Your output should be the entries below, from the first line up to and including the line with "Click the previous", reproduced exactly and with no other lines.

(Recorded data):
________________________________________
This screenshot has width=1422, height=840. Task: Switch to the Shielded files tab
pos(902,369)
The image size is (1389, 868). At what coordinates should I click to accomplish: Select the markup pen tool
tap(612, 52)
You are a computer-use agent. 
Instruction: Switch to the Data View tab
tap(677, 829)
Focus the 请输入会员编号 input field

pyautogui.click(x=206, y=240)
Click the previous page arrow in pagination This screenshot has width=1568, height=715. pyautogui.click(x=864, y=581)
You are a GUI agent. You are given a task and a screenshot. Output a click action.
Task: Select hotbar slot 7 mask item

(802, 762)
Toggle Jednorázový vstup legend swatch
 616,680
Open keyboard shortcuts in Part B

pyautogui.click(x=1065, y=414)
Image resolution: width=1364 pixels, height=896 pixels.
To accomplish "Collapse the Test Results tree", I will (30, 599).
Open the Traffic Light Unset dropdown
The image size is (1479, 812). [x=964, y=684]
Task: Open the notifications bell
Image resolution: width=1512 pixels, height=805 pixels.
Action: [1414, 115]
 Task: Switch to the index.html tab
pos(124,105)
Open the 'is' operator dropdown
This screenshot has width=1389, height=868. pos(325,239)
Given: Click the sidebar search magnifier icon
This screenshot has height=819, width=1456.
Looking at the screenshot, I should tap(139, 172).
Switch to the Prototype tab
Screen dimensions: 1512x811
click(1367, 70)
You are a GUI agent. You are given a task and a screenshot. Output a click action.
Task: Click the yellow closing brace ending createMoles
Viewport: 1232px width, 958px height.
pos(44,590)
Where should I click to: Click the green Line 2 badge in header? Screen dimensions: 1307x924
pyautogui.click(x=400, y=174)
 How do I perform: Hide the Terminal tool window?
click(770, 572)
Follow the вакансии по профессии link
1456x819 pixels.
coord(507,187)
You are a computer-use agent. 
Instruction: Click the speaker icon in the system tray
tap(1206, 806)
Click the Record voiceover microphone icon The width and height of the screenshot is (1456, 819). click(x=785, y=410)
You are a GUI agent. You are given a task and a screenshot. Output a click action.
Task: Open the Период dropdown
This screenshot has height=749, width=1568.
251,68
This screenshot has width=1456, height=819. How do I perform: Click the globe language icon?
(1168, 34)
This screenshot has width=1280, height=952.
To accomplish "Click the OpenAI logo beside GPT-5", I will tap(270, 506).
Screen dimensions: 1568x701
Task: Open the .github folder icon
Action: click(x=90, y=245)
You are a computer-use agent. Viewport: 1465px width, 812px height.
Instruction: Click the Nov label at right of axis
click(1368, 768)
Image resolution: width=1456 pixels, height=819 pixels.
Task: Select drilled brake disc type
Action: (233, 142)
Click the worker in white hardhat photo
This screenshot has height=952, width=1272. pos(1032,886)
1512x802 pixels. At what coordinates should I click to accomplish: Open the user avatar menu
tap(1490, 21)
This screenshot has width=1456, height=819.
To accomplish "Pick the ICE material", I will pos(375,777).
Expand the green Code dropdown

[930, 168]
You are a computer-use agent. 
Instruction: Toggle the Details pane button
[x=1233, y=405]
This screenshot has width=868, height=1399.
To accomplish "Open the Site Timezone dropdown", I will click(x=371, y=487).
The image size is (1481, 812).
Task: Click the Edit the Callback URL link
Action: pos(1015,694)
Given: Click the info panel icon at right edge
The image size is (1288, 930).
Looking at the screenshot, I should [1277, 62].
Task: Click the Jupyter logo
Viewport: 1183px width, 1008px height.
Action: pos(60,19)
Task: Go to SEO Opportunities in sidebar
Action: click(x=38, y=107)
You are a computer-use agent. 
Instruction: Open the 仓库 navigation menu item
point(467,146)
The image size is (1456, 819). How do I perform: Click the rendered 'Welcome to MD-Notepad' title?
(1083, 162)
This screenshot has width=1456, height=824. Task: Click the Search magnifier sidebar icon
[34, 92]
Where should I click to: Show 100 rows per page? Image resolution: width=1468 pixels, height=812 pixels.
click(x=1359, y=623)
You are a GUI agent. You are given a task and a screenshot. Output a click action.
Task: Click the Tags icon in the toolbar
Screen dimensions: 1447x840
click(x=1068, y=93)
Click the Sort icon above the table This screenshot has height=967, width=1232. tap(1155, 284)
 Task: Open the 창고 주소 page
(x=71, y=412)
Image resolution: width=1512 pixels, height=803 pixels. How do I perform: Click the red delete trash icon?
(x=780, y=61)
________________________________________
(YOUR SOLUTION):
This screenshot has width=1422, height=840. Task: Switch to the Shielded files tab
pos(902,369)
The image size is (1389, 868). At what coordinates should I click to accomplish: Select the markup pen tool
tap(612, 52)
You are a computer-use agent. 
Instruction: Switch to the Data View tab
tap(677, 829)
Focus the 请输入会员编号 input field

pyautogui.click(x=206, y=240)
Click the previous page arrow in pagination This screenshot has width=1568, height=715. pyautogui.click(x=864, y=581)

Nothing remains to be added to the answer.